TASK PROMPT – Reproduce the entries below in full, word for word.
DATASET START
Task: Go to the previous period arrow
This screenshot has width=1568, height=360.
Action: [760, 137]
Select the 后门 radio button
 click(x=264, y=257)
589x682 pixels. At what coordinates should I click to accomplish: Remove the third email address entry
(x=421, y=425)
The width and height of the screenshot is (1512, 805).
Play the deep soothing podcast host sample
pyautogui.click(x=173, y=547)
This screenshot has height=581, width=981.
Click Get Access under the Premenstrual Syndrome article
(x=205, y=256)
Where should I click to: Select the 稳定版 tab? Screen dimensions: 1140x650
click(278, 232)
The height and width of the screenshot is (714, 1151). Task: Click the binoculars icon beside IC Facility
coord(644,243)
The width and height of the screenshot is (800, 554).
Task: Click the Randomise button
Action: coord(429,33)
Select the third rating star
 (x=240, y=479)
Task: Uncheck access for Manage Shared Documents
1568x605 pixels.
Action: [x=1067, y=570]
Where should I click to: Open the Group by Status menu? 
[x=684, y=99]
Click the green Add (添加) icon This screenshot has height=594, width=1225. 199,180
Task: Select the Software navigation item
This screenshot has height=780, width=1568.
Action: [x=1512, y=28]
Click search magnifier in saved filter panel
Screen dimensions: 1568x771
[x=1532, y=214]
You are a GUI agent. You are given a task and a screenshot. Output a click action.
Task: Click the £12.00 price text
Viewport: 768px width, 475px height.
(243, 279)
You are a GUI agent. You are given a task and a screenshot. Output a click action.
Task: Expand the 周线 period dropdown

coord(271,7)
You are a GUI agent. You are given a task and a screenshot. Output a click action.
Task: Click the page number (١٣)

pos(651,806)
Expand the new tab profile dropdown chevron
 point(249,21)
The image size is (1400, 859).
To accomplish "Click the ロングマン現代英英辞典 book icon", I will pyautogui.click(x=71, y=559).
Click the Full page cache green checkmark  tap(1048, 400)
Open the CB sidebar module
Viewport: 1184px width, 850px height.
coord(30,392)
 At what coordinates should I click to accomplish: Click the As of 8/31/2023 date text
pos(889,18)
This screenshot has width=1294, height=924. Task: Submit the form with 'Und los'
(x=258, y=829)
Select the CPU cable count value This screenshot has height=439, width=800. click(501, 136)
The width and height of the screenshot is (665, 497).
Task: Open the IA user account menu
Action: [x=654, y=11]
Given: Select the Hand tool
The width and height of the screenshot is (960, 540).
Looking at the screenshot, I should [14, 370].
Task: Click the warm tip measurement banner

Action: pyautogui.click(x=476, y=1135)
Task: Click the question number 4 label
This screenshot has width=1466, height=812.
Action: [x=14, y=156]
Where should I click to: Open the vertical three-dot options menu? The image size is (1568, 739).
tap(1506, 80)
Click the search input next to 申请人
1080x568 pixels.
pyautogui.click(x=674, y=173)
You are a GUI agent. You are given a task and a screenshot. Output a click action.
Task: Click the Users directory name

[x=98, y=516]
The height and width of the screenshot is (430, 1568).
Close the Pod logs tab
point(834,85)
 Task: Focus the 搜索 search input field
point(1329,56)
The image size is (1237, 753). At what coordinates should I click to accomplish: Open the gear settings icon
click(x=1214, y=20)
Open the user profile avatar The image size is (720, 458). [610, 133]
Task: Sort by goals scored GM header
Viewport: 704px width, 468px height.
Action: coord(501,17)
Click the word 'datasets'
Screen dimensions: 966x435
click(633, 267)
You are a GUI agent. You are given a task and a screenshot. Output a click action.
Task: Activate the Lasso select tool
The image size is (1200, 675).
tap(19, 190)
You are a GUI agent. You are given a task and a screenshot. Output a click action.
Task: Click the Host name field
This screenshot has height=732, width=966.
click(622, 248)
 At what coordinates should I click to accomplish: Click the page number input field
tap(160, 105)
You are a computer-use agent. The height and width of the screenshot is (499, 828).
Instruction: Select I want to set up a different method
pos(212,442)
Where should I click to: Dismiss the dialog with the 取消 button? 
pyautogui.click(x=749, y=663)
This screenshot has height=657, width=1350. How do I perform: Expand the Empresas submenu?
DATASET END
THE COMPLETED TASK –
Task: Go to the previous period arrow
This screenshot has width=1568, height=360.
Action: [760, 137]
Select the 后门 radio button
 click(x=264, y=257)
589x682 pixels. At what coordinates should I click to accomplish: Remove the third email address entry
(x=421, y=425)
The width and height of the screenshot is (1512, 805).
Play the deep soothing podcast host sample
pyautogui.click(x=173, y=547)
This screenshot has height=581, width=981.
Click Get Access under the Premenstrual Syndrome article
(x=205, y=256)
Where should I click to: Select the 稳定版 tab? Screen dimensions: 1140x650
click(278, 232)
The height and width of the screenshot is (714, 1151). Task: Click the binoculars icon beside IC Facility
coord(644,243)
The width and height of the screenshot is (800, 554).
Task: Click the Randomise button
Action: coord(429,33)
Select the third rating star
 (x=240, y=479)
Task: Uncheck access for Manage Shared Documents
1568x605 pixels.
Action: [x=1067, y=570]
Where should I click to: Open the Group by Status menu? 
[x=684, y=99]
Click the green Add (添加) icon This screenshot has height=594, width=1225. 199,180
Task: Select the Software navigation item
This screenshot has height=780, width=1568.
Action: [x=1512, y=28]
Click search magnifier in saved filter panel
Screen dimensions: 1568x771
[x=1532, y=214]
You are a GUI agent. You are given a task and a screenshot. Output a click action.
Task: Click the £12.00 price text
Viewport: 768px width, 475px height.
(243, 279)
You are a GUI agent. You are given a task and a screenshot. Output a click action.
Task: Expand the 周线 period dropdown

coord(271,7)
You are a GUI agent. You are given a task and a screenshot. Output a click action.
Task: Click the page number (١٣)

pos(651,806)
Expand the new tab profile dropdown chevron
 point(249,21)
The image size is (1400, 859).
To accomplish "Click the ロングマン現代英英辞典 book icon", I will pyautogui.click(x=71, y=559).
Click the Full page cache green checkmark  tap(1048, 400)
Open the CB sidebar module
Viewport: 1184px width, 850px height.
coord(30,392)
 At what coordinates should I click to accomplish: Click the As of 8/31/2023 date text
pos(889,18)
This screenshot has width=1294, height=924. Task: Submit the form with 'Und los'
(x=258, y=829)
Select the CPU cable count value This screenshot has height=439, width=800. click(501, 136)
The width and height of the screenshot is (665, 497).
Task: Open the IA user account menu
Action: [x=654, y=11]
Given: Select the Hand tool
The width and height of the screenshot is (960, 540).
Looking at the screenshot, I should [14, 370].
Task: Click the warm tip measurement banner

Action: pyautogui.click(x=476, y=1135)
Task: Click the question number 4 label
This screenshot has width=1466, height=812.
Action: [x=14, y=156]
Where should I click to: Open the vertical three-dot options menu? The image size is (1568, 739).
tap(1506, 80)
Click the search input next to 申请人
1080x568 pixels.
pyautogui.click(x=674, y=173)
You are a GUI agent. You are given a task and a screenshot. Output a click action.
Task: Click the Users directory name

[x=98, y=516]
The height and width of the screenshot is (430, 1568).
Close the Pod logs tab
point(834,85)
 Task: Focus the 搜索 search input field
point(1329,56)
The image size is (1237, 753). At what coordinates should I click to accomplish: Open the gear settings icon
click(x=1214, y=20)
Open the user profile avatar The image size is (720, 458). [610, 133]
Task: Sort by goals scored GM header
Viewport: 704px width, 468px height.
Action: coord(501,17)
Click the word 'datasets'
Screen dimensions: 966x435
click(633, 267)
You are a GUI agent. You are given a task and a screenshot. Output a click action.
Task: Activate the Lasso select tool
The image size is (1200, 675).
tap(19, 190)
You are a GUI agent. You are given a task and a screenshot. Output a click action.
Task: Click the Host name field
This screenshot has height=732, width=966.
click(622, 248)
 At what coordinates should I click to accomplish: Click the page number input field
tap(160, 105)
You are a computer-use agent. The height and width of the screenshot is (499, 828).
Instruction: Select I want to set up a different method
pos(212,442)
Where should I click to: Dismiss the dialog with the 取消 button? 
pyautogui.click(x=749, y=663)
This screenshot has height=657, width=1350. How do I perform: Expand the Empresas submenu?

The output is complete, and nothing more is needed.